**AUFGABEN**
1) Gib aus der Kritik zur Couplet AG den Teil wortgetreu wieder, der mit „Das Grauen hinter“ beginnt und bis „Bilanz einer Versicherungsgesellschaft.“ reicht.
2) Welchen Titel trägt laut der Kritik zur Couplet AG das neue Programm der Gruppe?

**TEXTAUSSCHNITT**
Aktuelle Kritik

Preisen den "Godfather of Klima": Jürgen Kirner und Bianca Bachmann als Gospelprediger in Ingolstadt. Preisen den "Godfather of Klima": Jürgen Kirner und Bianca Bachmann als Gospelprediger in Ingolstadt. Lorenz Erl

Ernüchternde Bilanz

"Die Rache der Chromosomen": Die Couplet AG in der Eventhalle

 

Ingolstadt (DK) Das Grauen kommt später. Es kommt dann, wenn man sich nicht mehr von den süßen Melodien der Couplet AG einlullen lässt und ein wenig genauer auf die Texte hört. Dann schält sich das grässliche Sein hinter dem heimeligen Schein heraus. Dabei machen Jürgen Kirner und seine Mitglieder der Couplet AG doch nur das, was wir alle irgendwie machen: Wir leben im Alltag. Aber Kirner, Bianca Bachmann, Bernhard Gruber und Berni Filser schauen diesem Alltag viel intensiver hinter die Fassade und machen sich im neuen Programm "Wir kommen! Die Rache der Chromosomen" ihren Reim darauf.

Der Auftritt in der Eventhalle am Freitagabend ist seit Wochen schon ausverkauft. Wieder steht bei ihnen der Mensch samt seiner ganzen mentalen Abgründe hinter dem Schein biedermeierlicher Sittsamkeit im Vordergrund. Der rote Faden im Bühnenprogramm ist das Kreuz mit der lieben Verwandtschaft, für die man oft gar nichts kann. "Nach der Zeugung bist du vom Chromosomenumtausch ausgeschlossen", attestiert Kirner folgerichtig und der Programmtitel "Wir kommen" kann auch als Drohung verstanden werden. Denn noch schlimmer kann es nur werden, wenn entweder Tante Hedwig kommt - oder Söder. Den designierten bayerischen Ministerpräsidenten haben sie ganz besonders in ihr Herz geschlossen. Immer wieder setzen sie treffsichere Hinterfotzigkeiten in seine Richtung ab, denn "Söder - der hat so was koreahaftes", spötteln sie.

Das Grauen hinter heimeliger Fassade beginnt aber schon bei den lieben gedankenlosen Mitmenschen. Umweltschutz, Gewinnsucht, Lobbyismus, Kaltherzigkeit und Geltungsgier packen die Mitglieder der Couplet AG vorzugsweise in so liebliche Melodien, wie sie von verschnulzten Gesangsduos gerne einem Millionenpublikum als Stadelromantik angeboten werden. "Die Spuren der Muren" interpretieren Kirner und Bachmann ebenso hingebungsvoll im Schunkeltakt, auch wenn Raubbau an der Natur und menschliche Kälte die Textzeilen gefrieren lassen. Ihre Analyse hinter dem einlullenden Schein ist so gnadenlos wie ein Fallbeil und so ernüchternd sachlich wie die Bilanz einer Versicherungsgesellschaft.

**GESPEICHERTE DATEN**
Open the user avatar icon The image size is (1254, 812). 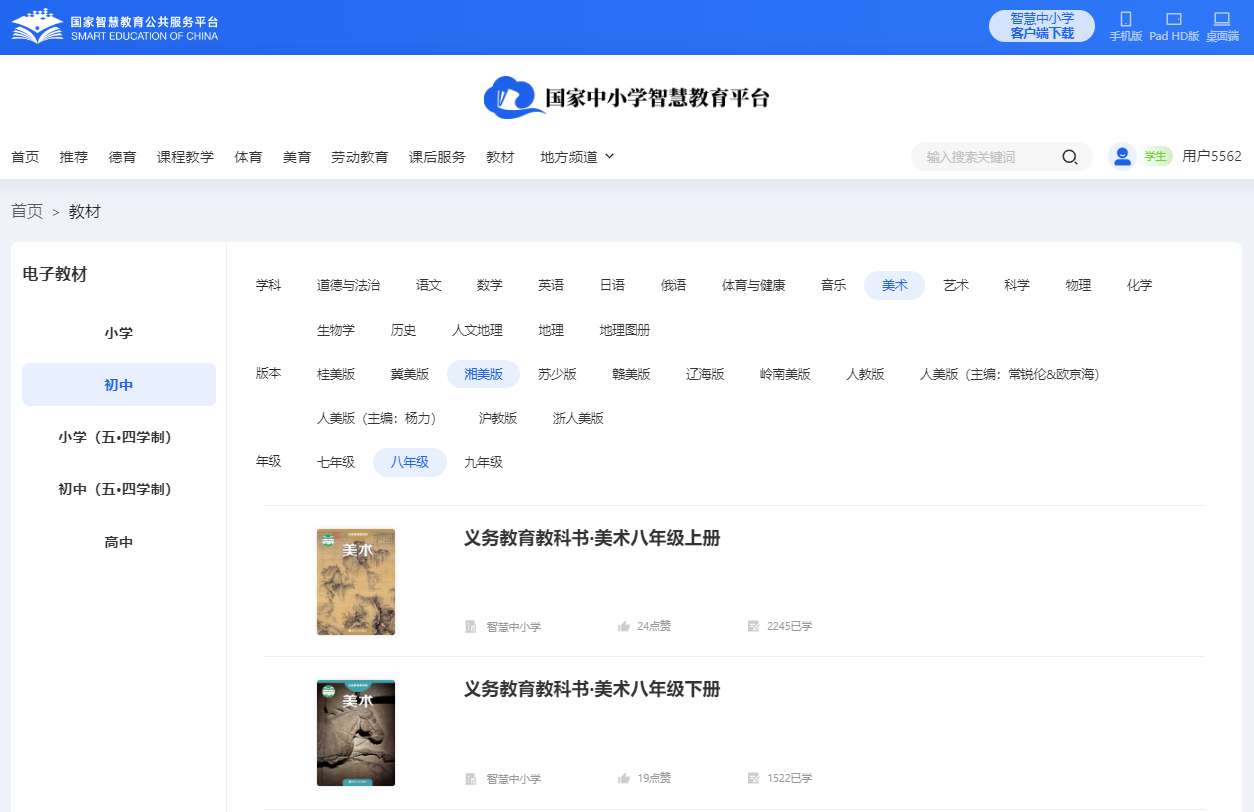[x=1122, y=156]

--

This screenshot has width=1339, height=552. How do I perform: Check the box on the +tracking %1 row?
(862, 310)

**LÖSUNGEN**
1)
Das Grauen hinter heimeliger Fassade beginnt aber schon bei den lieben gedankenlosen Mitmenschen. Umweltschutz, Gewinnsucht, Lobbyismus, Kaltherzigkeit und Geltungsgier packen die Mitglieder der Couplet AG vorzugsweise in so liebliche Melodien, wie sie von verschnulzten Gesangsduos gerne einem Millionenpublikum als Stadelromantik angeboten werden. "Die Spuren der Muren" interpretieren Kirner und Bachmann ebenso hingebungsvoll im Schunkeltakt, auch wenn Raubbau an der Natur und menschliche Kälte die Textzeilen gefrieren lassen. Ihre Analyse hinter dem einlullenden Schein ist so gnadenlos wie ein Fallbeil und so ernüchternd sachlich wie die Bilanz einer Versicherungsgesellschaft.

2) Das neue Programm heißt „Wir kommen! Die Rache der Chromosomen“.